With the increased focus on data and move to electronic patient records there is also a focus on digital apprenticeships to attract new talent into tech roles in the NHS, with opportunities ranging from Data Technician to Artificial Intelligence Data Specialist.
Emma Skirrow, from Thurnscoe, Rotherham, had worked for 20 years in legal services before she decided she wanted to develop in her new role as a Data Quality Technician at her local trust, Rotherham Doncaster and South Humber NHS Foundation Trust.
She said: “I knew the basics of being a Data Quality Technician but I wanted to learn more. I wanted to study to gain knowledge and confidence, so that I knew what I needed to do this new role.”
The mum-of-three started a Level 3 Data Technician Apprenticeship 12 months ago and is encouraging others to follow the apprenticeship route to get the qualifications they need.

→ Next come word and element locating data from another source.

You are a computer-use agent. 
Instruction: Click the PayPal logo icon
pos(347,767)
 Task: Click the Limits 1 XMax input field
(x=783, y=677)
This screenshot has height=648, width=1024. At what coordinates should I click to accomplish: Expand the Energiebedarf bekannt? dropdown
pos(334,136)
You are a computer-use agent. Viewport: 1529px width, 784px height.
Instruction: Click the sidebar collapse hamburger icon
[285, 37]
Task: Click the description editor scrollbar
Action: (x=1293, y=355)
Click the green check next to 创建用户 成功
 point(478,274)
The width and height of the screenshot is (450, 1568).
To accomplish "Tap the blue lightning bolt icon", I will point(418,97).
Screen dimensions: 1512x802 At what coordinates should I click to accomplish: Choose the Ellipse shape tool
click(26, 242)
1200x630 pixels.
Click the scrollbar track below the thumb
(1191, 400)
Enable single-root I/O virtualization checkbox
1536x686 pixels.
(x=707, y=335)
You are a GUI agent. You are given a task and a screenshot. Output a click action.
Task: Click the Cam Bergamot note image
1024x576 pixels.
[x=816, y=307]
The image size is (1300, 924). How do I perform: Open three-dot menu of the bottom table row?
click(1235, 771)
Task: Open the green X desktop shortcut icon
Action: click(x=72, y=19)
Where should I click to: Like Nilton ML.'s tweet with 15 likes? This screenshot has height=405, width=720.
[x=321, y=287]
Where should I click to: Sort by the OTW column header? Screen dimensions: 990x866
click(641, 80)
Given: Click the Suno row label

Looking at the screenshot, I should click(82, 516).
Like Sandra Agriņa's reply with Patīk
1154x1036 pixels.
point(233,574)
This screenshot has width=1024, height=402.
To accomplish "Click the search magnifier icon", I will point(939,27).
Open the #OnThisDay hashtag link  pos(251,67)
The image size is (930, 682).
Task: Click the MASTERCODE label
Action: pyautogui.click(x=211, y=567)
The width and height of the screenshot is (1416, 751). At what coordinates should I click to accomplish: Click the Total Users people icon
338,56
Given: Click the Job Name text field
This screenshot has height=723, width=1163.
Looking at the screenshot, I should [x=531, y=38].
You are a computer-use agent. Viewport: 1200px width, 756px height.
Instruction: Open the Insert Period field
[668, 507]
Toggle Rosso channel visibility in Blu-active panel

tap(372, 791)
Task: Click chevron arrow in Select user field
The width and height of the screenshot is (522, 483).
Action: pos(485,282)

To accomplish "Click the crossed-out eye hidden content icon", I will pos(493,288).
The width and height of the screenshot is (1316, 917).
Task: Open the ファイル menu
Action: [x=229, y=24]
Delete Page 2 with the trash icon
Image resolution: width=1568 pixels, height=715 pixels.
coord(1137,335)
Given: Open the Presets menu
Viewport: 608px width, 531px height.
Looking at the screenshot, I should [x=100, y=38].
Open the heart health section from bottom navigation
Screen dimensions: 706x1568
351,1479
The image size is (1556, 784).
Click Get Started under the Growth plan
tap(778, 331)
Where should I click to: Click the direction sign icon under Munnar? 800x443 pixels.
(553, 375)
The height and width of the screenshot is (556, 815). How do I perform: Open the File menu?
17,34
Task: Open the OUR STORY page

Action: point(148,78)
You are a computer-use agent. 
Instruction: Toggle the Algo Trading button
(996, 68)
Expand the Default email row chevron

“I’d say to anyone looking to increase their confidence levels or wanting an extra skill to do an apprenticeship. Especially if you work in the NHS, there are so many different career routes you can take. With NHS Apprenticeships, you can really decide where you want to go with your career!”
Apprentices are a crucial part of the NHS Long Term Workforce Plan and NHS England aims to triple the number being trained by 2030, so they make up more than one in five new recruits.
Claire Atkinson had worked as a Podiatry Assistant for over 20 years before undertaking her Podiatry Degree Apprenticeship with North Cumbria Integrated Care NHS Foundation Trust.
She said: “Undertaking this apprenticeship has given me the opportunity to train as a podiatrist, which I have previously been unable to do due to financial, geographical and personal circumstances.
“Apprenticeships are an excellent way to progress your career. I have received fantastic support from my colleagues, team leads and departmental manager – without which I don’t believe I would have been able to complete the course so far.”
Fiona Hibbits, Director of Workforce, Training and Education for NHS England in the North East and Yorkshire, said:
“Apprenticeships are critical for the NHS and are an integral part of our Long Term Workforce Plan. They support NHS organisations to train more staff and develop specialist knowledge whilst also providing people in our region with opportunity and employment.
“It is fantastic that 4,639 people embarked on an apprenticeship with the NHS in the North East and Yorkshire during 2022/23 and we are committed to ensuring this number increases over the coming years.”
Professor Mark Radford, Director of Long Term Workforce Plan Delivery and Education, and Deputy Chief Nursing Officer at NHS England, said:
“Apprentices are at the heart of our Long Term Workforce Plan to put staffing on a sustainable footing and improve patient care. Apprenticeships are a fantastic tool, not only to attract new talent to the NHS but also to develop the skills of the existing workforce.
“Our ambition for apprenticeships is to continue to build on the fantastic success of the expansion to date and provide an alternative route to careers such as Nursing and Allied Health Professionals. Working with UCAS from 2025, young people will also be able to apply for apprenticeships at the same time as traditional degree programmes.”